WHAT NEEDS TO BE DONE.
Retrieve every line of the data holding the word "computer".

%%

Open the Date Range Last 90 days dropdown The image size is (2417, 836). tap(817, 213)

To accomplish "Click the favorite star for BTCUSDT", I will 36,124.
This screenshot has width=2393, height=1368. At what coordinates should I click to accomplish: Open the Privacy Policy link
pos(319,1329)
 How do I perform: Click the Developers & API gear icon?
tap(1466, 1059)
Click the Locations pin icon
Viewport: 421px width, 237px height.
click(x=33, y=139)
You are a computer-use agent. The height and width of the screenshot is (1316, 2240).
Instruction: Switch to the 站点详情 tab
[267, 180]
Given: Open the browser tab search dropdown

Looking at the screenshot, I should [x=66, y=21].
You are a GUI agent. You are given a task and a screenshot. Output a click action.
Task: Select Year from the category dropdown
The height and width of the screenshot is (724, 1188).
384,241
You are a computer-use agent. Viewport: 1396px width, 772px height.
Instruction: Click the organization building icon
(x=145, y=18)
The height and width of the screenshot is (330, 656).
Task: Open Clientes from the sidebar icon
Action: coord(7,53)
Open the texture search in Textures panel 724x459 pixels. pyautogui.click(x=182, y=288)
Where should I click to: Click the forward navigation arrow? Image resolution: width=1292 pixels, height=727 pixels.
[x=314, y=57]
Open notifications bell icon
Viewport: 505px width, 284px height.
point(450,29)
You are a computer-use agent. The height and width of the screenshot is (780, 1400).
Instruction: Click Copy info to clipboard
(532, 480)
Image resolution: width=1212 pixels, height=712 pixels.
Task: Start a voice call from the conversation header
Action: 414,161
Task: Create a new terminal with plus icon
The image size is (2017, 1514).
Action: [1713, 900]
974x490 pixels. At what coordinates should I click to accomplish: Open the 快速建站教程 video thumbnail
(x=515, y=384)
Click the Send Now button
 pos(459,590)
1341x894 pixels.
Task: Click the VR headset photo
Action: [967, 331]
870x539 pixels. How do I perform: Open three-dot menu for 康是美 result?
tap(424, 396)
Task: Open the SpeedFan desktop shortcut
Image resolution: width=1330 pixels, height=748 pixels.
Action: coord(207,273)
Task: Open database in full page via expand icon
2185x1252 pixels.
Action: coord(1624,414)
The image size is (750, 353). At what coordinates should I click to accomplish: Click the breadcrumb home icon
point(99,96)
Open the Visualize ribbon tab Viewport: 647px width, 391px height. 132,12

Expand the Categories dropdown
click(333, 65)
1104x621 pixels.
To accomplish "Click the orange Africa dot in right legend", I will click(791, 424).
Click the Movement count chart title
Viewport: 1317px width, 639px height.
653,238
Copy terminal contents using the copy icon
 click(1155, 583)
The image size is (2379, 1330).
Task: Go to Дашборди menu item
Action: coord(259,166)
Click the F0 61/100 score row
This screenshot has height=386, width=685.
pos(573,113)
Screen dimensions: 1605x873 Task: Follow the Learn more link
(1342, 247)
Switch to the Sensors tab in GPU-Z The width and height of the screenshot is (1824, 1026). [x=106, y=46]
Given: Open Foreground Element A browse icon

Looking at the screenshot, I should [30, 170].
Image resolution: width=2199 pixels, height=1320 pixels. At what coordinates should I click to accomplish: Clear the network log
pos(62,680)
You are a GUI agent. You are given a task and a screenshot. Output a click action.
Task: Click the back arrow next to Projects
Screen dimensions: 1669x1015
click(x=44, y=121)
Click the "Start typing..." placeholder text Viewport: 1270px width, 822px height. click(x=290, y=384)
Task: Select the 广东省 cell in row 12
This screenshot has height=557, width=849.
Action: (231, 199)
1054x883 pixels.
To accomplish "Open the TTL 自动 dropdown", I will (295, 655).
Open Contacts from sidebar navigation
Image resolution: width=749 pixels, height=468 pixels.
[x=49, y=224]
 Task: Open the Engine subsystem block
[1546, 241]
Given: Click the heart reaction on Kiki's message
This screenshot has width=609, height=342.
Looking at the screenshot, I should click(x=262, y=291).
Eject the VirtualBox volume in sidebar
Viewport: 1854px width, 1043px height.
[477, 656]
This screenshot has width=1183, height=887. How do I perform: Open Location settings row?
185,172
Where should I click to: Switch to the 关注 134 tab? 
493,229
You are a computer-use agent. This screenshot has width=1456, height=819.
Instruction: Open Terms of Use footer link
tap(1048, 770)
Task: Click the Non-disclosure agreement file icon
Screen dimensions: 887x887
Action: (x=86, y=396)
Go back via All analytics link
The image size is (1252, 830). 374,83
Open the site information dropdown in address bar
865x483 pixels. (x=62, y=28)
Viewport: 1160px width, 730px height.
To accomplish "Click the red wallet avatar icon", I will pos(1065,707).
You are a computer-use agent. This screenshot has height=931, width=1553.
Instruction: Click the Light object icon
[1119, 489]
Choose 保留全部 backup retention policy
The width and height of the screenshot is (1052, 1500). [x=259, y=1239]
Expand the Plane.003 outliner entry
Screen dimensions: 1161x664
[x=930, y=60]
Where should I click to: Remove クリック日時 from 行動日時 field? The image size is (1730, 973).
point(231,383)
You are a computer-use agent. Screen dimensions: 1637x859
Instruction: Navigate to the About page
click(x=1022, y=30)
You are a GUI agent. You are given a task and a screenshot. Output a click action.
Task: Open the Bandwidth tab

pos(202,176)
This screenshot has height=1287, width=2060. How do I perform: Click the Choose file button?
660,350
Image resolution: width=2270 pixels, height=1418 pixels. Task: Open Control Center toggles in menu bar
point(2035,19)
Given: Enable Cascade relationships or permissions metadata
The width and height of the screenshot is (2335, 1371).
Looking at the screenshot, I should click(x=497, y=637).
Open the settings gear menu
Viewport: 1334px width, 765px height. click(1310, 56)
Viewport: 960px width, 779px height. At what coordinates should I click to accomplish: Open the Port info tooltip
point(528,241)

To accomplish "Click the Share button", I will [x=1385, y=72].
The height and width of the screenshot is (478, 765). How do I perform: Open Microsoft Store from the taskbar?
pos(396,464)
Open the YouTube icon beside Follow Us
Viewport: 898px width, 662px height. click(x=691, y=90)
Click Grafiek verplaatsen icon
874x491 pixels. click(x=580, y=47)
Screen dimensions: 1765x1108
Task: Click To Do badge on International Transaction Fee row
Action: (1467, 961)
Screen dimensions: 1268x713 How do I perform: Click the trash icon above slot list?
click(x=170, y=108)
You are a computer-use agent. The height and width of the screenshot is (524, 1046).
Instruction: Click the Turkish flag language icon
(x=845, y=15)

%%

RESPONSE.
You are a computer-use agent. The height and width of the screenshot is (1316, 2240).
You are a computer-use agent. Viewport: 1396px width, 772px height.
You are a computer-use agent. The height and width of the screenshot is (780, 1400).
You are a computer-use agent. This screenshot has width=1456, height=819.
You are a computer-use agent. This screenshot has height=931, width=1553.
You are a computer-use agent. Screen dimensions: 1637x859
You are a computer-use agent. The height and width of the screenshot is (524, 1046).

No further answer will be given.